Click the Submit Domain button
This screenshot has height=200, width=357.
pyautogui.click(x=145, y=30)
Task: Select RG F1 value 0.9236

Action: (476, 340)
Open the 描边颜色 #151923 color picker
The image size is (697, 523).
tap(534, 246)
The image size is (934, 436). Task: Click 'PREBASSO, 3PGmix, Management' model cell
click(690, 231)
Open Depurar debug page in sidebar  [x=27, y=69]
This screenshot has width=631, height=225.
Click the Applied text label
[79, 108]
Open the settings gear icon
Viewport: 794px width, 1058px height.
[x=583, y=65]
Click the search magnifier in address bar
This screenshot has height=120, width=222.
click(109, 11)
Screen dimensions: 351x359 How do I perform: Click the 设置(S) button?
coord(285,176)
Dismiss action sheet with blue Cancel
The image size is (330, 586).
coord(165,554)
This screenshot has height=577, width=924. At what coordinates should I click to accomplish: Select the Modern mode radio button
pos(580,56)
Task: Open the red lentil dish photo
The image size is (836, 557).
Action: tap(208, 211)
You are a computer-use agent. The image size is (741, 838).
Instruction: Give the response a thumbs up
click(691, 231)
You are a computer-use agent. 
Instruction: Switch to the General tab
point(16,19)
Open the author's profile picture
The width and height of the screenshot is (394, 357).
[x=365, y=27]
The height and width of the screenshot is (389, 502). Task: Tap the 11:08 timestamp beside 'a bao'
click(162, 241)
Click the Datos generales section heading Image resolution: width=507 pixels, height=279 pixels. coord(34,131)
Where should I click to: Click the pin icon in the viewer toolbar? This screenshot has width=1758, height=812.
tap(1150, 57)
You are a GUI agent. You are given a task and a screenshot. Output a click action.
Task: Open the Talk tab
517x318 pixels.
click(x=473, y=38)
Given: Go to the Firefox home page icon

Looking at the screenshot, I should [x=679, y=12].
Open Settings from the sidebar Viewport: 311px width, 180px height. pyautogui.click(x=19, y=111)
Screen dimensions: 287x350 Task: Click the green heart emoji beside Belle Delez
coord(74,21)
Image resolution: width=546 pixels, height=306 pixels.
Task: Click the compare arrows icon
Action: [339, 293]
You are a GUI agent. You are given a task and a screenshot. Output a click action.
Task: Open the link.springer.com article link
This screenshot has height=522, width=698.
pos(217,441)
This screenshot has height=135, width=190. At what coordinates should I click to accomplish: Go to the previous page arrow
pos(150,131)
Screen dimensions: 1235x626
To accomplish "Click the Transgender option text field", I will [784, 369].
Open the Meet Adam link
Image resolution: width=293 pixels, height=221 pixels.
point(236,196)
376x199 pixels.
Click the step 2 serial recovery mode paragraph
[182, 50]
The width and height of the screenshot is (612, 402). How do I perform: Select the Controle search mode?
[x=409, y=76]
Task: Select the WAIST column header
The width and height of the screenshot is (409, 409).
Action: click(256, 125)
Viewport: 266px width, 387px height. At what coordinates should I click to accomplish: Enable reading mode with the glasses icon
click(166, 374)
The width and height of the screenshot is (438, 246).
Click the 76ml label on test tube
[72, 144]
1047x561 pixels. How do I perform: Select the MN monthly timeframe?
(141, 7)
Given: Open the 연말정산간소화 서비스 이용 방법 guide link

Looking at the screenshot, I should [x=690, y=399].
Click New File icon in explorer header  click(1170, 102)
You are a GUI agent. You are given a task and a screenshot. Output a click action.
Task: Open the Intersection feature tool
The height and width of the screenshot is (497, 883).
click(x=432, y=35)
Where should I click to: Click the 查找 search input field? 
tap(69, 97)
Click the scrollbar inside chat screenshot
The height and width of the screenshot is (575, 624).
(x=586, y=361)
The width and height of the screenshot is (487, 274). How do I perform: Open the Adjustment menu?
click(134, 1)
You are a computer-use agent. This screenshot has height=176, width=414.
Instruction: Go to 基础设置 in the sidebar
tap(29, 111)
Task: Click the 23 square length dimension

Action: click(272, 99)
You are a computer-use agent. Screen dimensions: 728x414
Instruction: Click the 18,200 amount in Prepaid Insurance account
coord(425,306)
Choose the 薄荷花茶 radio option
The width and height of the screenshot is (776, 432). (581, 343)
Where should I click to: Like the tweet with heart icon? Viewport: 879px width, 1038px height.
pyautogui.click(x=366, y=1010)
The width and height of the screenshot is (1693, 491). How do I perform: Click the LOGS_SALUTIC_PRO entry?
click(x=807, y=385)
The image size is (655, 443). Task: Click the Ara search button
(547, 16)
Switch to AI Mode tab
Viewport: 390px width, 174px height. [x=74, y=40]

Task directions
Retype the records from the line with "Screen dimensions: 1235x626" to the line with "[x=409, y=76]", both included, exactly as they appear.

Reply
Screen dimensions: 1235x626
To accomplish "Click the Transgender option text field", I will [784, 369].
Open the Meet Adam link
Image resolution: width=293 pixels, height=221 pixels.
point(236,196)
376x199 pixels.
Click the step 2 serial recovery mode paragraph
[182, 50]
The width and height of the screenshot is (612, 402). How do I perform: Select the Controle search mode?
[x=409, y=76]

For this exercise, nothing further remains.